Tyler Owen observes that the rate of technological innovation has been slowing down in American society and that average living standards have declined in the past ten years. He attributes this to America having eaten all of the low-hanging fruit. However, he overlooks the drastic demographic change that has occurred in America's science and engineering programs and, as a consequence, the high-tech sector. That is, for the past thirty years, science and engineering programs have been de-Americanized. According to official statistics, more than half of all science and engineering graduate students are now foreign; a visit to a randomly chosen graduate program would likely leave one with the impression that the percentage of foreign graduate students is even higher. We have been told that it is vital that America continue to import foreign scientists and engineers, a veritable flood, so that this country can remain competitive. Clearly, this flood has not helped the U.S., and it seems the more we rely on foreign scientists and engineers, the less innovation there is.

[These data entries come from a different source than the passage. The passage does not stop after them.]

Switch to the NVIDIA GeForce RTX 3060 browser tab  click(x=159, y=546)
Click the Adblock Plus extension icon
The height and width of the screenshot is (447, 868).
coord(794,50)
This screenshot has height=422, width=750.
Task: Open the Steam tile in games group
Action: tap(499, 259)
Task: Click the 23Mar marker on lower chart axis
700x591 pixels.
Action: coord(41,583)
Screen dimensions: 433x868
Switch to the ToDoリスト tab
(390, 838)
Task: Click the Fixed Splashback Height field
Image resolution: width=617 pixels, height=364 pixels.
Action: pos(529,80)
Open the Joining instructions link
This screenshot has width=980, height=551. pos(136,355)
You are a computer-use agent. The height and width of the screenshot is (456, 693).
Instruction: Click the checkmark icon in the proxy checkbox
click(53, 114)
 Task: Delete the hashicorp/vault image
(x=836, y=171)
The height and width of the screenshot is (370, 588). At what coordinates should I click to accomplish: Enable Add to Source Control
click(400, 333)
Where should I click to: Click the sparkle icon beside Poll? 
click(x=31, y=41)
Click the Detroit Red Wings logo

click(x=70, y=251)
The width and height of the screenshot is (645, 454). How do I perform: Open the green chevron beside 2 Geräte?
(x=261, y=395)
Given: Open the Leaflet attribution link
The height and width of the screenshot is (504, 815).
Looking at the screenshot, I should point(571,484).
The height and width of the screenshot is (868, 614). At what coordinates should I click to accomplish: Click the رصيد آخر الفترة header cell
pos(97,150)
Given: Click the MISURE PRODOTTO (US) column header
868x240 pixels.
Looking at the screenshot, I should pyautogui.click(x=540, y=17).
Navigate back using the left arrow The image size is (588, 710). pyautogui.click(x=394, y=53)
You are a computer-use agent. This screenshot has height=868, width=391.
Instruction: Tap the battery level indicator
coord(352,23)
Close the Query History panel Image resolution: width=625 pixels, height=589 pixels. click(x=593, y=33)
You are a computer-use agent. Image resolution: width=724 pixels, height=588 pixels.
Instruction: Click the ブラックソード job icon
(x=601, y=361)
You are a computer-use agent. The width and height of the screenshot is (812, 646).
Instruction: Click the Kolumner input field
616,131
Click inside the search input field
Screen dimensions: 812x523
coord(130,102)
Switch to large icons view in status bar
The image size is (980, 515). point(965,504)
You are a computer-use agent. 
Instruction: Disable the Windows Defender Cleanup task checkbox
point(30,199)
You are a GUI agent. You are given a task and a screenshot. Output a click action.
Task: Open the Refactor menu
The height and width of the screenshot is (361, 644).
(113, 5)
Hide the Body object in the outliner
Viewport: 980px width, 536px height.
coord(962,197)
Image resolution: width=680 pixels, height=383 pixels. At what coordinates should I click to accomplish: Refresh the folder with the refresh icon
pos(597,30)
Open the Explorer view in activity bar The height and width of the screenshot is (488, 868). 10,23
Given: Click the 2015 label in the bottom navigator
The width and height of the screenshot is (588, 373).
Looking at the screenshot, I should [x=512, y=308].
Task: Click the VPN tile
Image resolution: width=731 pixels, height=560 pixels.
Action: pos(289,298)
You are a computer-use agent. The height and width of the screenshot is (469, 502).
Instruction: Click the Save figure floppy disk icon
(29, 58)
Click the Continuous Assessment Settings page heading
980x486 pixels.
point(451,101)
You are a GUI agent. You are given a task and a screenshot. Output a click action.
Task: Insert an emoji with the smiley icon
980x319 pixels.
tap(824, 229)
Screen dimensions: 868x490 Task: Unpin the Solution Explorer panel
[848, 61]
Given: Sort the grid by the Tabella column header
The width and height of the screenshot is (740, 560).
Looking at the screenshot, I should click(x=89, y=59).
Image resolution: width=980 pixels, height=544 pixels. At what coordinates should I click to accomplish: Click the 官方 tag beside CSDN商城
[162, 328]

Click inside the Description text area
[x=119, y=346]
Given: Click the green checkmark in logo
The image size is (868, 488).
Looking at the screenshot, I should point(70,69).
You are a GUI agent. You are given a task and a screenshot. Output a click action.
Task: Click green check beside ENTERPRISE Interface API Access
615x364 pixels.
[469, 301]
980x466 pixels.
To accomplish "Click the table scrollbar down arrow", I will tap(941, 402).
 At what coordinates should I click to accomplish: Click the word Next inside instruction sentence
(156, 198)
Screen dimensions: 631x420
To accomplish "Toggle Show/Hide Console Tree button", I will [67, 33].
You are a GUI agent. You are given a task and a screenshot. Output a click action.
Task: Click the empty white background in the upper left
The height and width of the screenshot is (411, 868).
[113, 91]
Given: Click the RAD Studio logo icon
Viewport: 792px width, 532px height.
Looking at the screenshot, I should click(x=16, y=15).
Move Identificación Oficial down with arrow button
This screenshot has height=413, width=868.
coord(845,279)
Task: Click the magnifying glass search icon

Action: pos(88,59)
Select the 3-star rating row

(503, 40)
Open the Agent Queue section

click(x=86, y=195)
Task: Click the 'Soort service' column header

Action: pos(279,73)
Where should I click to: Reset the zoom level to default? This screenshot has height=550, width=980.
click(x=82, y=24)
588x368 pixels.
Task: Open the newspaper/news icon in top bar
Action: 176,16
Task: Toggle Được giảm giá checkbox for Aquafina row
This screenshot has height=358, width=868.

Professor Owen states that higher-ed is fairly healthy but a lot of our K-12 is a disaster. American science and engineering curricula are not only solid, rather they are superb, and the facilities at our colleges and universities are outstanding. However, there are some very big problems with higher education. There has been a lot of criticism of the quality of K-12 instruction- much of it is deserved- but there has been little or no criticism about the quality of college and university instruction. If we are serious about addressing why America apparently has reached a technological plateau, shouldn't we investigate the institutions that are responsible for educating and credentialing scientists and engineers?

There are too many professors and instructors who are not competent to teach either because they have not mastered the material they are supposed to be teaching or because of an inability to communicate effectively in English. There are also too many professors who think that foreign students are more worthy than American students and will do whatever they can so that the former can succeed at the expense of the latter. America spends a great deal of taxpayer money educating foreign students- currently there are more than 800,000- because the tuition any student pays does not completely cover the expense of his education. At the graduate level, science and engineering students receive taxpayer-funded support in the form of teaching assistantships, research assistantships, fellowships, and tuition waivers.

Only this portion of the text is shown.